3) USAID Management Support: to be administered by USAID to achieve results in its Special Program Objective.
1. PROJECT RATIONALE, GOALS AND OBJECTIVES
1.1 Development of the Project Idea
The foundation for the SERA Project was laid at a workshop on "Vulnerability in Ethiopia: From Disaster to Development" which was held at Ghion Hotel, Addis Ababa in June 23 - 25, 1997 (DPPC/PPPD, 1997). At the workshop the participants made recommendations related to Vulnerability profiles, In-depth research agendas and disaster response systems. One of the main recommendations was the need for development of vulnerability profiles that could identify the areas and population groups that are vulnerable to particular hazards/risks, and the reasons for such vulnerability. It was noted that previous efforts had been made with regard to vulnerability assessment in Ethiopia, including some vulnerability profiles of the drought prone areas and the establishment of the Early Warning System, which was accompanied by a variety of assessments and disaster monitoring. The previous vulnerability assessments and profiles included1:
i) Vulnerability Profiles prepared in the 1980s in Wello (Hareide, 1988) and Hararghe (Humphreys, 1989);
ii) The Profile of 5 Awrajas in Tigray, Amhara and SNNPR regions (Shawel-Consult International, 1993);
iii) The EWS North Wello Survey (DPPC/EWS 1997).
Vulnerability assessments have also regularly been made by WFP's VAM and FEWS early warning system. In addition, NGOs in collaboration with DPPC, had also undertaken vulnerability assessments. These included, among others, the extensive SCF/UK Food Economy Study (Holt and Lawrence, 1993; Boudreau, 1998) and Nutritional Surveillance efforts (1993-1998), the CARE Food Information System (CARE, 1993), the CRS Growth Surveillance System (GSS), and the six USAID/NGO partners' Food Security and Nutritional Baseline Survey (CRS, 1997).
This information had been used to supplement the country's Early Warning System (EWS) which was started in 1961. This EWS effort focused mainly on the assessment of the relevant disaster signals in different parts of the country particularly on transitory food insecurity, and was primarily geared to locating where additional food aid should be targeted. The main assessments have included the pre-harvest and post harvest assessments in the crop dependent areas, pastoral areas assessment and climate/disaster monitoring. However, the existing information, which is generated by EWS and from small-scale studies, is inadequate for identifying specific characteristics of at-risk populations, causes of vulnerability, or needs, options and opportunities for undertaking prevention measures. Because of these limitations, DPPC and Regional Disaster Prevention and Preparedness Bureaus lacked sufficient information on vulnerability to famine and other disasters to plan prevention and mitigation efforts, and to assist other sectors in addressing these needs.
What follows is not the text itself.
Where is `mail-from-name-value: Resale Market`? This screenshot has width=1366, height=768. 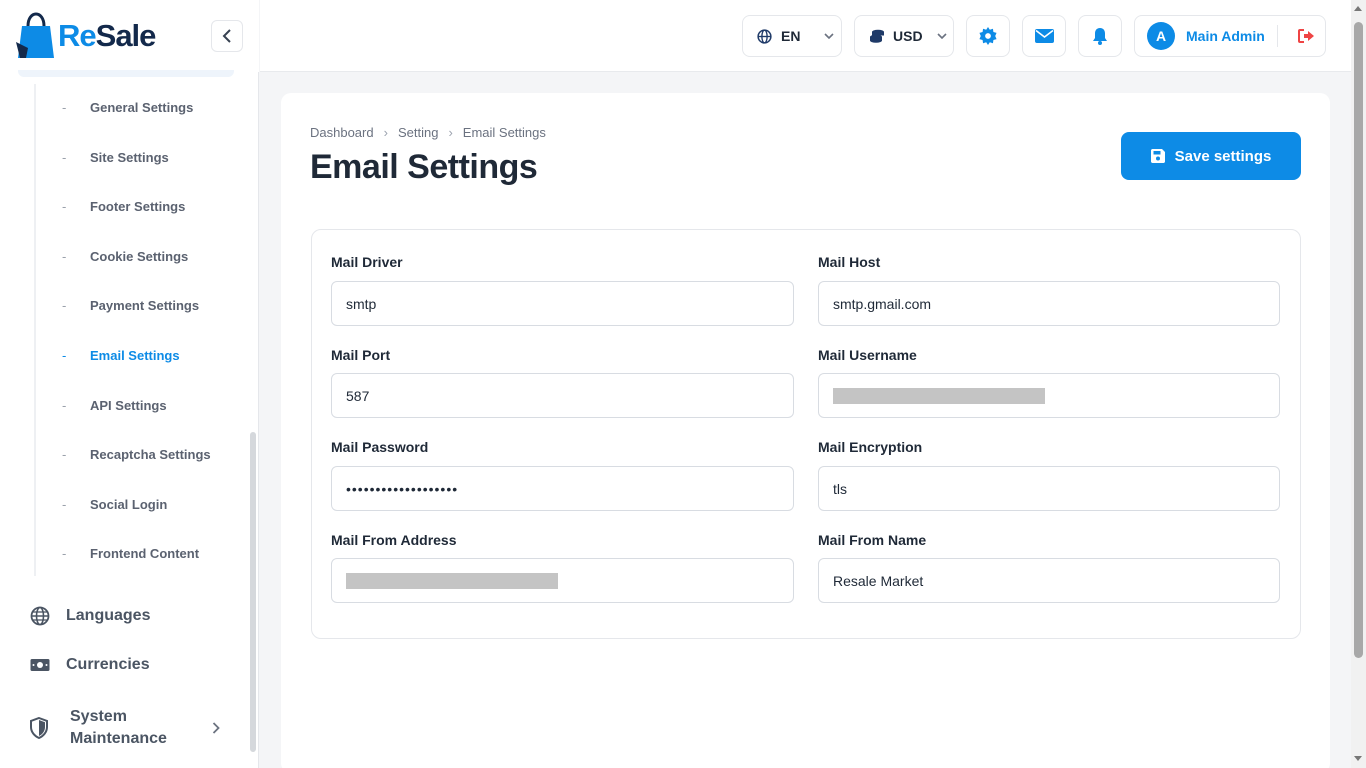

In summary, the previous studies and profiles were found to be limited in their scope to address the interrelated vulnerability factors. Moreover, they tended to focus more on transitory food insecurity, without addressing the processes of vulnerability. This was therefore, the justification for the SERA project. It was hoped that the development of the vulnerability profiles of the drought prone areas and an in-depth research on vulnerability to disasters in general, would help to understand the root causes of various disasters, to devise response packages and to target vulnerable groups/areas for disaster prevention and preparedness.
1 These reports are included in the Annotated Bibliography on Vulnerability Assessment produced for the Ghion Workshop of 1997.